Sayangnya, dalam perkembangan selanjutnya saya menemukan kabar
bahwa beliau rupanya tidak mau mundur karena alasan bahwa jika mundur
maka dirinya maupun parpol² pendukungnya (yang diwakili ketua²nya
masing²) akan dipidana penjara sekurang-kurangnya 2 tahun sampai
maksimal 6 tahun dan diharuskan membayar denda sebesar minimal 2 milyar
rupiah sampai maksimal 50 milyar rupiah (pasal 191 UU no 8/2015 tentang
Pilkada). Dari situasi ini saja, posisi sang calon gubernur petahana,
sudah sangat sulit. Jika ia maju terus maju konflik horisontal siap
menghadang. Sedangkan untuk mundur, denda besar dan penjara siap
menanti. Itu sebabnya ada berita bahwa Ahok lebih memilih masuk penjara
karena penistaan agama daripada mundur (setidaknya penistaan agama
hukuman pidananya lebih ringan dan denda sedikit saja).
Dari sini
saya mulai merasa ada sesuatu yang janggal berkaitan dengan majunya
beliau sebagai Gubernur Jakarta yang didukung partai² politik yang ada.
Antara lain:
Antara lain:
1. Dukungan PDIP, partai besar yang semula elite-nya sangat keras
menolak bahkan antipati pada Ahok, berbalik memberikan dukungan sebagai
calon gubernur di menit² terakhir. Saya semula yakin bahwa ini merupakan
keputusan orang² nasionalisme yang ingin memperjuangkan ideologi dan
idealisme bangsa yang sedang dibayang-bayangi paham garis keras
tertentu.
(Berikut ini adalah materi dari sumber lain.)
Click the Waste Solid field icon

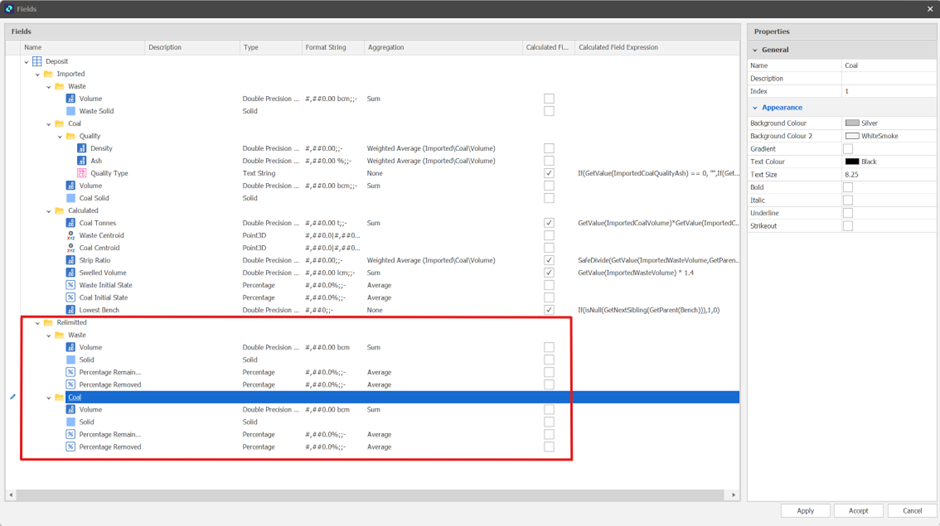click(71, 111)
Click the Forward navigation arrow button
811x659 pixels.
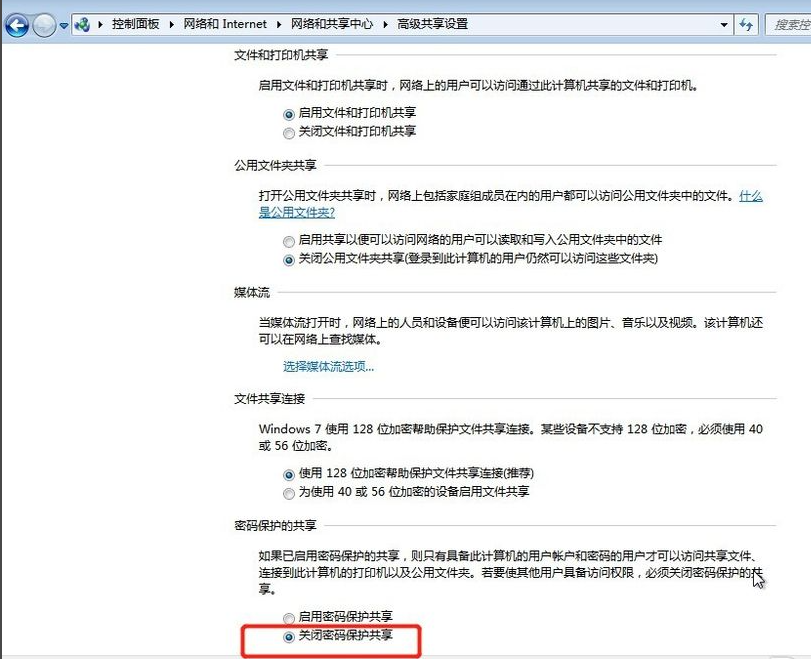click(x=44, y=25)

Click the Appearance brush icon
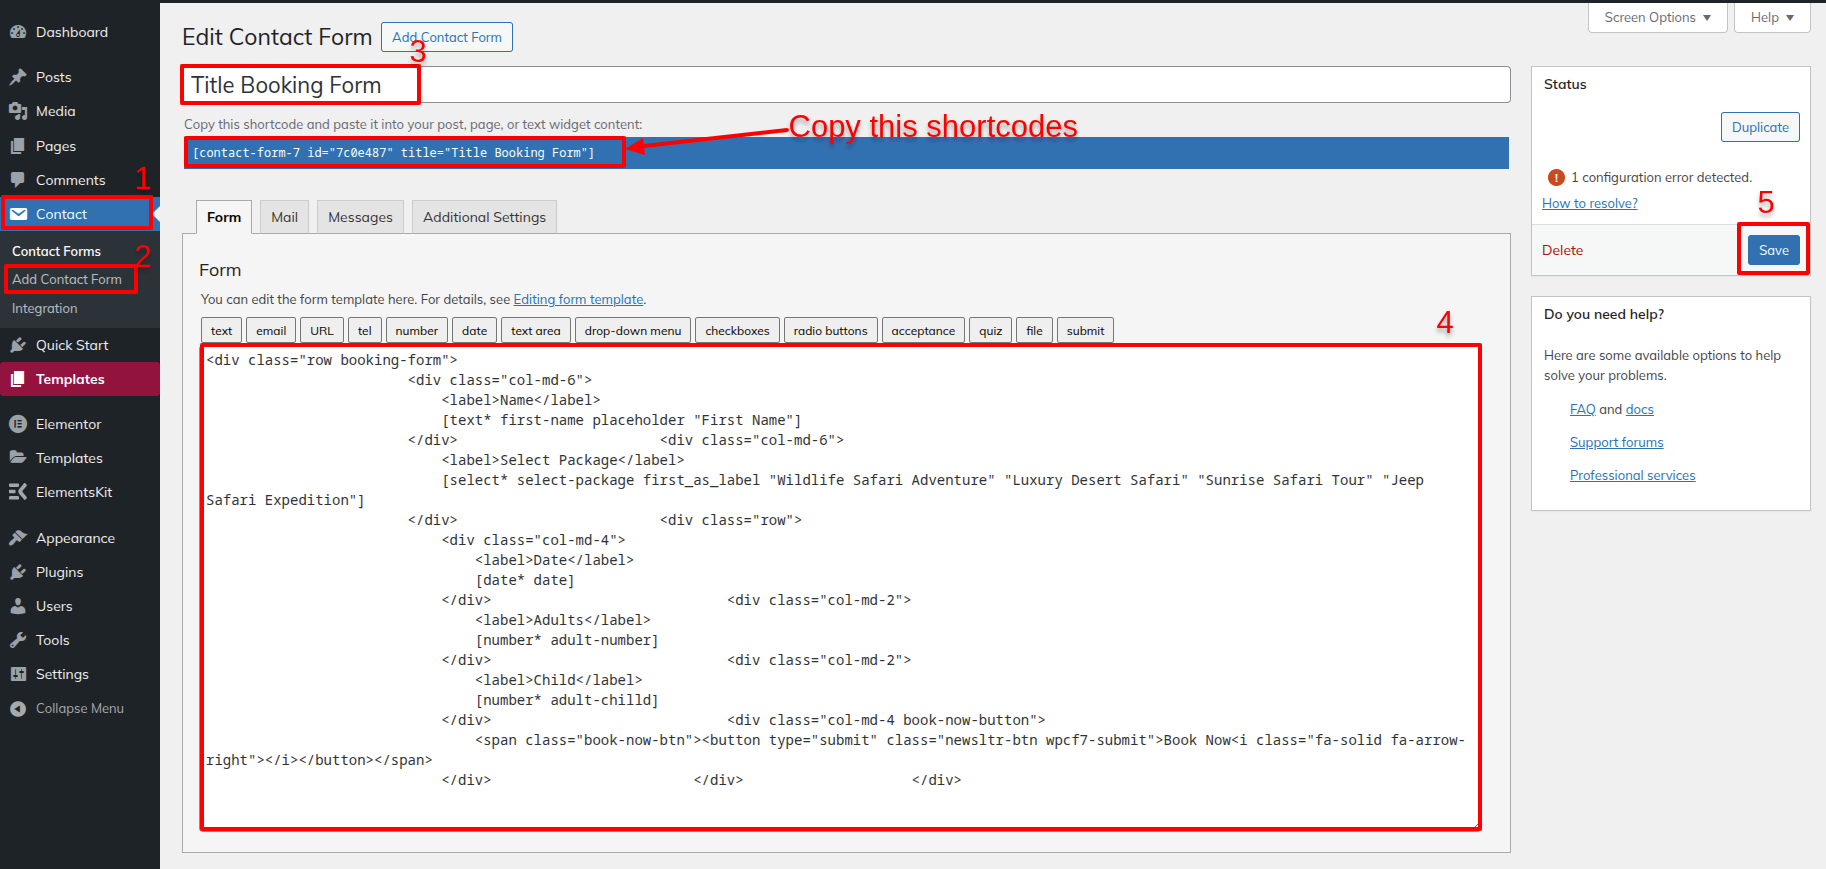pos(18,538)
Dalam perkembangannya hingga saat ini ditulis, keyakinan saya
semakin memudar digantikan keraguan yang semakin membesar.
2.
Pada saat pengambilan nomor urut calon, belum ada satu analisispun yang
bisa menerangkan mengapa pidato atau sambutan singkat calon gubernur
dari nomor urut 2 yaitu pasangan Ahok-Djarot, tidak disampaikan oleh
Cagubnya tetapi oleh cawagubnya. Meskipun semua bisa menduga², saya
tetap merasa ada yang janggal dengan hal itu apalagi jika dibandingkan
dengan pasangan calon lain yang tampil berdua di belakang podium.
3. Ketika kasus penistaan agama mulai merebak dimana² ditambah demo
besar-besaran 411 sebagai puncaknya, saya tidak melihat ada upaya²
pembelaan yang kuat dan sama giatnya dari pihak parpol² pendukung Ahok
terhadap pihak yang menghendaki dihukumnya Ahok atas penistaan agama.
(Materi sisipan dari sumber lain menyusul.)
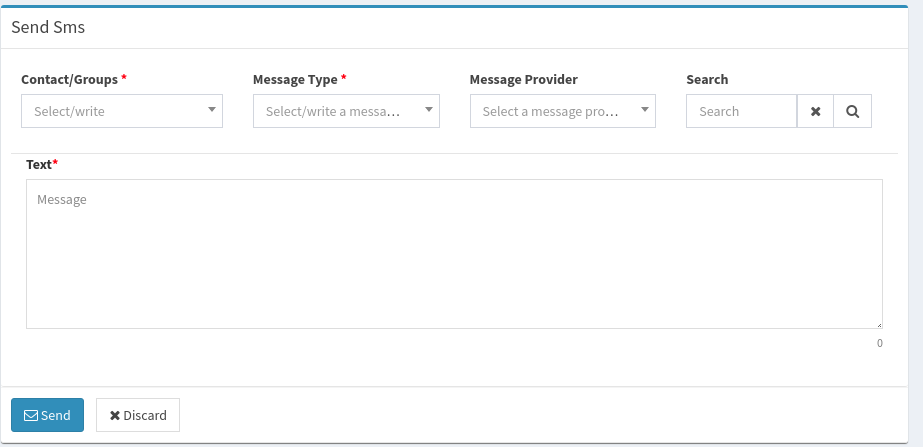Click the Send Sms panel heading
This screenshot has width=923, height=447.
coord(48,27)
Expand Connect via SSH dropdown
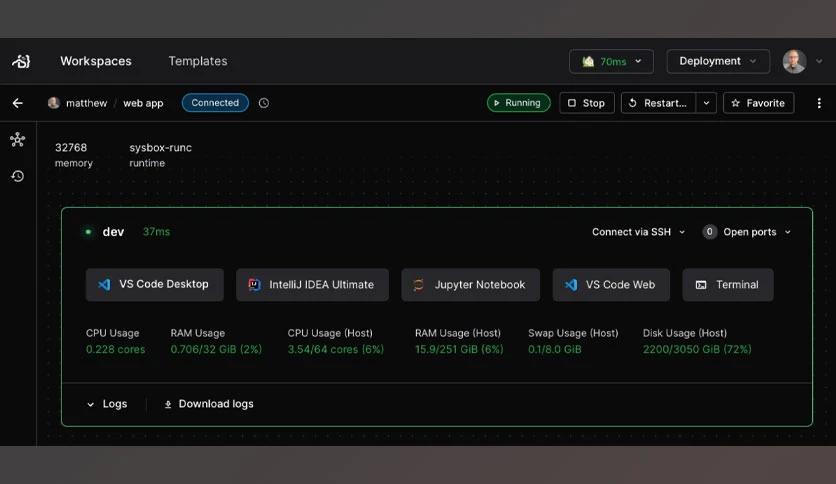This screenshot has width=836, height=484. 638,232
Ini saya ukur dari postingan² beritasendiri , artikel² di media sosial,
pembicara² parpol pendukung di acara wawancara televisi sampai
pernyataan ketua² parpol pendukung itu sendiri. Saya bisa keliru, akan
tetapi sikap dan respon yang ditunjukkan parpol pendukung lebih seperti
suatu kegamangan daripada keyakinan akan calon gubernur yang diusungnya
tsb.
Dengan adanya peraturan dimana calon gubernur yang sudah
ditetapkan sebagai kontestan pilkada tidak boleh mengundurkan diri
selain bersedia menanggung hukuman pidana dan denda maka jalan
satu-satunya ialah terus maju sebagai cagub sambil mengikuti dan
menantikan proses hukum. Dalam jangka waktu dekat, yang dimungkinkan
ialah tahap penetapan tersangka sedangkan pengadilan sangat mungkin
digelar pasca pilkada. Jika hasilnya Ahok tidak menjadi tersangka, tapi
kerusuhan horisontal terus membayangi kian dekat bahkan dapat meletus
sewaktu-waktu mengingat situasi yang terus memanas.
Jika Ahok tersangka, maka ada dua kemungkinan: ia menang pilkada atau kalah pilkada. Baik menang atau kalah pilkada, Ahok harus menjalani persidangan dan menunggu vonis pengadilan. Kemungkinan vonis pun ada dua, Ahok bersalah atau tidak. Jika dipandang tidak bersalah, maka keributan dan aksi² demo dapat kembali berlanjut oleh sebab tujuan utama memang menurunkan Ahok dari kursi Gubernur Jakarta. Jika akhirnya diputus bersalah, maka Ahok harus masuk penjara dan mengundurkan diri sebagai gubernur Jakarta. Posisinya akan digantikan wakilnya, Djarot Saiful Hidayat.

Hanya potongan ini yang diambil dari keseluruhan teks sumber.